Apart from the pictures, every part of the records below gets retyped exactly.

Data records
________________________

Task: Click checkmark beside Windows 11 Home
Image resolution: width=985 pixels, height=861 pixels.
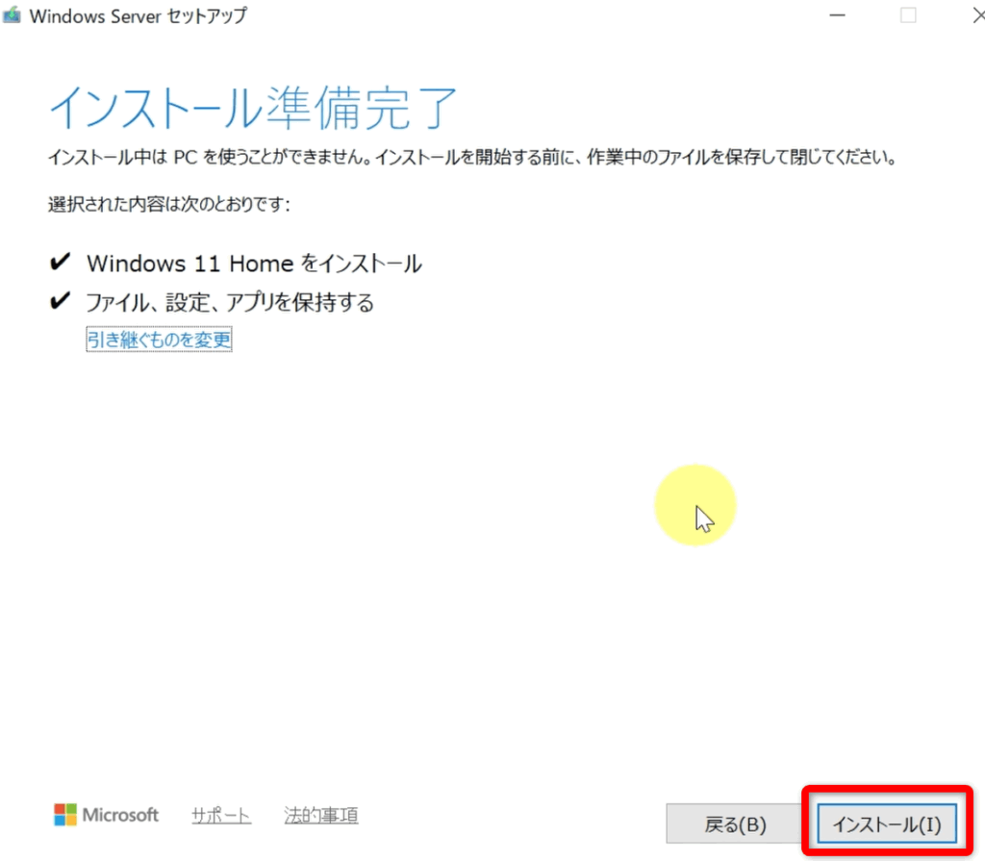Action: (60, 263)
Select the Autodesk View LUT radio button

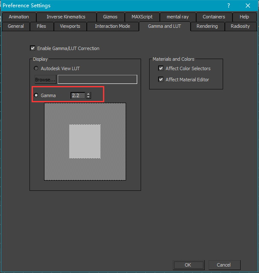[x=36, y=68]
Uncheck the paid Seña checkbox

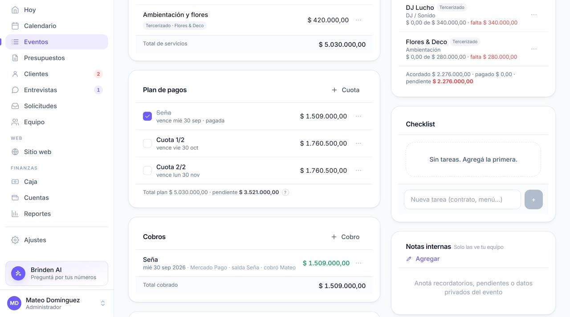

________________________

## REPLY TO THE EXERCISE
Task: Click checkmark beside Windows 11 Home
Image resolution: width=985 pixels, height=861 pixels.
Action: (60, 263)
Select the Autodesk View LUT radio button

[x=36, y=68]
Uncheck the paid Seña checkbox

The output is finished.